[Pixel coordinate grounding data]
++++++++++
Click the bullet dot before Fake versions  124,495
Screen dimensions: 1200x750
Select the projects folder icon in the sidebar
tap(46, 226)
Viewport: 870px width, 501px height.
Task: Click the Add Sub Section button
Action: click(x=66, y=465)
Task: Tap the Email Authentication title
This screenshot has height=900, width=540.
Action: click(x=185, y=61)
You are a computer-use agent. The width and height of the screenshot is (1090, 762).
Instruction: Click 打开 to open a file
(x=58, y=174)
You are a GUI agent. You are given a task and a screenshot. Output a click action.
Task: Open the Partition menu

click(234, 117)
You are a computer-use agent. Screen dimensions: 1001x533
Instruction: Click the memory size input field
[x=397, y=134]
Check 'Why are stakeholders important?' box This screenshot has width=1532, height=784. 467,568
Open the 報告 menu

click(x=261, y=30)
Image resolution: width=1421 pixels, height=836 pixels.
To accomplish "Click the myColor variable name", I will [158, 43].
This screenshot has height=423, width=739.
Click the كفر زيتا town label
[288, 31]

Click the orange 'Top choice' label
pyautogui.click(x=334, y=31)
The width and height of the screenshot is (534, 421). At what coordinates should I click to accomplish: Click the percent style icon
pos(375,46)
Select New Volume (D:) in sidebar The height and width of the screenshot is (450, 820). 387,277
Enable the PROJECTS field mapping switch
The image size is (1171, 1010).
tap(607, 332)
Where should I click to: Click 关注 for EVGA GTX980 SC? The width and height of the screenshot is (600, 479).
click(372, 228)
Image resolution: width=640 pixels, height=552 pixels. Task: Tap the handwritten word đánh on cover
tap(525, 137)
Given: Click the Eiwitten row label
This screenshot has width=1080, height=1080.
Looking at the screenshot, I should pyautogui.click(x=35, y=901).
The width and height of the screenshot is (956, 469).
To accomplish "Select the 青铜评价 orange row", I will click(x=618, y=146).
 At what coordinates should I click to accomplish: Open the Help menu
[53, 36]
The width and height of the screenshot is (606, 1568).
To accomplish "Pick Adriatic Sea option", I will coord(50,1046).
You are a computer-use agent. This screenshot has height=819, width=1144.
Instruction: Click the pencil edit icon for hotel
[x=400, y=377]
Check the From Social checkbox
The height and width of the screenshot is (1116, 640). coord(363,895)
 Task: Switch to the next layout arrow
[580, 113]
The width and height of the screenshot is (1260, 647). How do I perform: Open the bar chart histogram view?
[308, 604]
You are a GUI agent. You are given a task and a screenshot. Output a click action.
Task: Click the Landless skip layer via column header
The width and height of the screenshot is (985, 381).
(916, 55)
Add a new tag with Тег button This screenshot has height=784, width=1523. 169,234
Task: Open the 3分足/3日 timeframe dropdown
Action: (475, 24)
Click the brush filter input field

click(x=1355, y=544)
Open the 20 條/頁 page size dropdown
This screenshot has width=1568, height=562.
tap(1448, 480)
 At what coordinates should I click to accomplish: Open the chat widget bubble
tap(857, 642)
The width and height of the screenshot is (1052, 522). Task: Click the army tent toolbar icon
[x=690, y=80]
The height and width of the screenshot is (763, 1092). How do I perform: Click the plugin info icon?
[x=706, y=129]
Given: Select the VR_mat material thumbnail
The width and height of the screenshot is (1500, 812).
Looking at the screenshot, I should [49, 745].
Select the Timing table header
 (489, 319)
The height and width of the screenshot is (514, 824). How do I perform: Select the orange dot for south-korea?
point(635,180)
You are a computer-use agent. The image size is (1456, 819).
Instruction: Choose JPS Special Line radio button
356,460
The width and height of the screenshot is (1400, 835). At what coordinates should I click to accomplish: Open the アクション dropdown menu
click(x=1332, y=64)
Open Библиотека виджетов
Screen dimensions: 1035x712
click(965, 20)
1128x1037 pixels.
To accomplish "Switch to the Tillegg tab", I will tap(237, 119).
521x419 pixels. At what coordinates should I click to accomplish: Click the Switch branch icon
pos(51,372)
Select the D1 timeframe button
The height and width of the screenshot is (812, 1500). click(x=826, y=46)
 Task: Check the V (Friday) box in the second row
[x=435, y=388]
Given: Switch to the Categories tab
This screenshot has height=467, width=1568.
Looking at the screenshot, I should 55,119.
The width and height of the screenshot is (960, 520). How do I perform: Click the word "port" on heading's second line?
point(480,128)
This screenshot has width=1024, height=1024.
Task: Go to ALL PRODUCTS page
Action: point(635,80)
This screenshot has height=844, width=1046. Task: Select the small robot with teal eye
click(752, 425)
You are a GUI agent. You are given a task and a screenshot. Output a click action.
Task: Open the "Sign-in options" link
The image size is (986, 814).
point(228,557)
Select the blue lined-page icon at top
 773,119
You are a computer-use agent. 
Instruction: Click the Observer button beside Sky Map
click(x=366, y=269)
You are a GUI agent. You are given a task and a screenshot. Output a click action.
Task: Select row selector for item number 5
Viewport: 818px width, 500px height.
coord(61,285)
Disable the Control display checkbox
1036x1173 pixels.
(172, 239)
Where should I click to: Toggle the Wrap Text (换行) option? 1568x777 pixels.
++++++++++
[WHAT NEEDS TO BE DONE] Every line above that holds "computer" should be copied out.

[RESPONSE AREA]
You are a computer-use agent. The width and height of the screenshot is (1090, 762).
You are a computer-use agent. Screen dimensions: 1001x533
You are a computer-use agent. This screenshot has height=819, width=1144.
You are a computer-use agent. The image size is (1456, 819).
You are a computer-use agent. 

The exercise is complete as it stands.